To help agencies such as DOD with their cyber challenges, U.S. Cyber Command in partnership with the Maryland Innovation & Security Institute created DreamPort, a cyber innovation, collaboration and prototyping facility right outside Washington, D.C. Much of the work DreamPort does is efficacy testing, modeling and evaluation with regard to cyber aspects of the Defense Industrial Base.
Overseeing DreamPort's operations is Director Armando Seay, who addressed the critical need for U.S. supply chains in order to mitigate risk.
“If we want to reduce the amount of threat vectors there are," he explained, the solution "is to start manufacturing the things that are the most critical to our critical infrastructure back in the U.S., where we control the supply chain, where we can put our rules and regulations on it, rather than hunting for the adversary under every couch cushion.”
Although Seay has already seen a lot from industry, he would like to see more in terms of “awareness of the problem set,” he said. “There’s definitely a huge shortfall. ... One of the best ways to begin to prepare to defend against something is to understand the threat, understand how it exists and where it exists.”
As for DOD, Haegley would like to see industry using its own products.

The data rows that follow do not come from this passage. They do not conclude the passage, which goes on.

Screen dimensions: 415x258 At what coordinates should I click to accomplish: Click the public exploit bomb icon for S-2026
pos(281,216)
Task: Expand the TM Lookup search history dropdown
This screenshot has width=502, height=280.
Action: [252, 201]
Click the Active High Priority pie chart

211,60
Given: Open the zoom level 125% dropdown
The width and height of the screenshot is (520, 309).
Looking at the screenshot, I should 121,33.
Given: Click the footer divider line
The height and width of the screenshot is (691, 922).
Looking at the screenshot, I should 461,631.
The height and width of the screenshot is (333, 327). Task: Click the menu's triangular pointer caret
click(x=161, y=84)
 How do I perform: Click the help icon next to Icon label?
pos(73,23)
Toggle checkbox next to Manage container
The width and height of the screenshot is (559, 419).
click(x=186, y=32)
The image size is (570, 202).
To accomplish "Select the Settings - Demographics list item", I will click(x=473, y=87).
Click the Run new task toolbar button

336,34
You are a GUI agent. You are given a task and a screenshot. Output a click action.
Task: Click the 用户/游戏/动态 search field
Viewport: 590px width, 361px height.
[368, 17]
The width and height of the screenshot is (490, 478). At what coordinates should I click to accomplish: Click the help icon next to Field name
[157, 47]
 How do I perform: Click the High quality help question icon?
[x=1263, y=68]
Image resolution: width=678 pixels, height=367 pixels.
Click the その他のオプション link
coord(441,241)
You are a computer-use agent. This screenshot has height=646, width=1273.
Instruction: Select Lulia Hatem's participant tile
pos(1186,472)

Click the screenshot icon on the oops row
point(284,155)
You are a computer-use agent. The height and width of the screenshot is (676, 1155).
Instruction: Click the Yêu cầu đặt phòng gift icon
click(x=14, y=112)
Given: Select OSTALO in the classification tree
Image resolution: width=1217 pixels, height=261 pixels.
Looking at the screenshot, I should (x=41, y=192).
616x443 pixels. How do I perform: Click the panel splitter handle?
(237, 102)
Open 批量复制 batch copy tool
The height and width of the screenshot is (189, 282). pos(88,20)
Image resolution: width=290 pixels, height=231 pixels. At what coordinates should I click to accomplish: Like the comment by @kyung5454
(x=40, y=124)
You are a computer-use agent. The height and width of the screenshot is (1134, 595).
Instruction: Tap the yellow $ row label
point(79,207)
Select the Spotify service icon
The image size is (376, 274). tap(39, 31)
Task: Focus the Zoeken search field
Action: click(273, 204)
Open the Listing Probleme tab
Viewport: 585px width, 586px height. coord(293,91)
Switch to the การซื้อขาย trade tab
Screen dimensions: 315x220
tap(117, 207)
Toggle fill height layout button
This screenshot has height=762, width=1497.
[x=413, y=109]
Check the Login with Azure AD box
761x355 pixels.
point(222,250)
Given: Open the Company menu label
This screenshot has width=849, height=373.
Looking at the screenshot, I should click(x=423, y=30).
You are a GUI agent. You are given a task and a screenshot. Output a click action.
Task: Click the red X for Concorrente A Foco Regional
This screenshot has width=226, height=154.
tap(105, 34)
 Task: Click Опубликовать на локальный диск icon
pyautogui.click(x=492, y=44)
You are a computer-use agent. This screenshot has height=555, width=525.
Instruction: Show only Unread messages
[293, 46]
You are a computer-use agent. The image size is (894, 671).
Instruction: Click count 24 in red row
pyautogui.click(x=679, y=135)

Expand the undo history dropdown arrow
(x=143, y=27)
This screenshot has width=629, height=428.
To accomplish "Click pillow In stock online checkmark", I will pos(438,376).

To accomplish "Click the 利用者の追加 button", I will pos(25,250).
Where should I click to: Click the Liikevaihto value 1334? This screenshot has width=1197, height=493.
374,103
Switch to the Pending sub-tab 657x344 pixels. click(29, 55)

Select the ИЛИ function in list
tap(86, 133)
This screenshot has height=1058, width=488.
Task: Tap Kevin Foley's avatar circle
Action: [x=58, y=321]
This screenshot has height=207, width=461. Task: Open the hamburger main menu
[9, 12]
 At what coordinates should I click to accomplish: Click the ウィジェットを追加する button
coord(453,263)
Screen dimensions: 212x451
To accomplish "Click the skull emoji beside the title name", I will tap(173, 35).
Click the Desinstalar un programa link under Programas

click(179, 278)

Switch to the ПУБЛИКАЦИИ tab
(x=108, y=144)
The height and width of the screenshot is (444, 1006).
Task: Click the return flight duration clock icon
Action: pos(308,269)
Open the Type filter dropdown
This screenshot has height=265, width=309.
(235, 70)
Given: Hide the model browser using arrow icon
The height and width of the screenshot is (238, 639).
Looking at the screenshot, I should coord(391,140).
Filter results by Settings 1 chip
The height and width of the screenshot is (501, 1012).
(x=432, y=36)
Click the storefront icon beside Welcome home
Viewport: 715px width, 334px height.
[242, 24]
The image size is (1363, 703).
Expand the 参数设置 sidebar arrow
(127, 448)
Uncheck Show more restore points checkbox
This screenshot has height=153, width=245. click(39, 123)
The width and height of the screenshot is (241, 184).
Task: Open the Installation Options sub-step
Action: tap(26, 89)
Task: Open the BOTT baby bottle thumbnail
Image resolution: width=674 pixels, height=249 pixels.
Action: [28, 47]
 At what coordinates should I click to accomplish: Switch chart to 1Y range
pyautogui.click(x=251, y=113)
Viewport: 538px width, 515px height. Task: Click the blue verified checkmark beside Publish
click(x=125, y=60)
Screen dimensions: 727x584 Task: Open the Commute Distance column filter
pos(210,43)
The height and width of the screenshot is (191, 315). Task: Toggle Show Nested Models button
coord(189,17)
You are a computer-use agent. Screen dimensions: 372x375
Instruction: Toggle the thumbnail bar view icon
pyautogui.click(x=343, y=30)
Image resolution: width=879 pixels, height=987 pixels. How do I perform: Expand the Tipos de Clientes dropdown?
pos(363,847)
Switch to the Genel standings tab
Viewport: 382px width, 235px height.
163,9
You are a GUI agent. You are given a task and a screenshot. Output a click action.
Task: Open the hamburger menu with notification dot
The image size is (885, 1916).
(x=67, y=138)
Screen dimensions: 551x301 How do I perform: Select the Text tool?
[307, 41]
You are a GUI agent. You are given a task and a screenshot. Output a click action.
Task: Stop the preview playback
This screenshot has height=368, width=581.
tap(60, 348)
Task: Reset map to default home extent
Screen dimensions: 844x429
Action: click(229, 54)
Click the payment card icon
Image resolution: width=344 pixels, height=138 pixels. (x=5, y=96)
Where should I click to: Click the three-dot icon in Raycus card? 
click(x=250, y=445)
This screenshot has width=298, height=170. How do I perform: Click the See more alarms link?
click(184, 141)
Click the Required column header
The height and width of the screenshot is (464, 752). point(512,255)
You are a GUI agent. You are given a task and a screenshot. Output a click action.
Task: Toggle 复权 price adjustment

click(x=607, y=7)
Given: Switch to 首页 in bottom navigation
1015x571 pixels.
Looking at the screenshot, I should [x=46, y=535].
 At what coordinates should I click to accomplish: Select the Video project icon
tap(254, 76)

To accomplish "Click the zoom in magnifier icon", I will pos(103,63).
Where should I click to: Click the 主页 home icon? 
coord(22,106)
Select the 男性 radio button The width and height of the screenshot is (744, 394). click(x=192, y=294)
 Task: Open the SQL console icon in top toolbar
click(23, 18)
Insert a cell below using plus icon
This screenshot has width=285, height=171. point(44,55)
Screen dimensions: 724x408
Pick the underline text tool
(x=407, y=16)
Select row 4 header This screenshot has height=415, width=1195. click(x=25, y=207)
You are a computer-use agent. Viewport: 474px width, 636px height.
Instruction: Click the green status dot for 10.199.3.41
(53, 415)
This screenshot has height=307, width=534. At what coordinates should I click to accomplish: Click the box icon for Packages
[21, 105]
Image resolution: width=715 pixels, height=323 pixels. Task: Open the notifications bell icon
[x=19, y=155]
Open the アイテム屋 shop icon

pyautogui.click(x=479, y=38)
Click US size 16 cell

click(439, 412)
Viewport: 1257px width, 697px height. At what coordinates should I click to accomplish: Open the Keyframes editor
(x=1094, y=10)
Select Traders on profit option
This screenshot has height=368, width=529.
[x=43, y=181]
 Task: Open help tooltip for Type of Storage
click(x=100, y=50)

He explained that in meetings he will often ask if companies are using the solutions they bring to government to manage their "own building systems in [their] headquarters” — they don't.
Nonetheless, he is appreciative of the impact industry can have on implementing positive change.
“It took industry to communicate to Congress to put together, in NDAA language,” said Haegley, referring to section 1650 of the National Defense Authorization Act for fiscal year 2019, which grants “pilot program authority to enhance cybersecurity and resiliency of critical infrastructure.”
“That did not happen on our own, and I’m very thankful for that,” said Haegley. “Because now over the next two years, we are sending teams out. We are looking at our critical infrastructure of our most important bases and systems, and once we get through that assessment, we will need mitigation. We will need solutions.”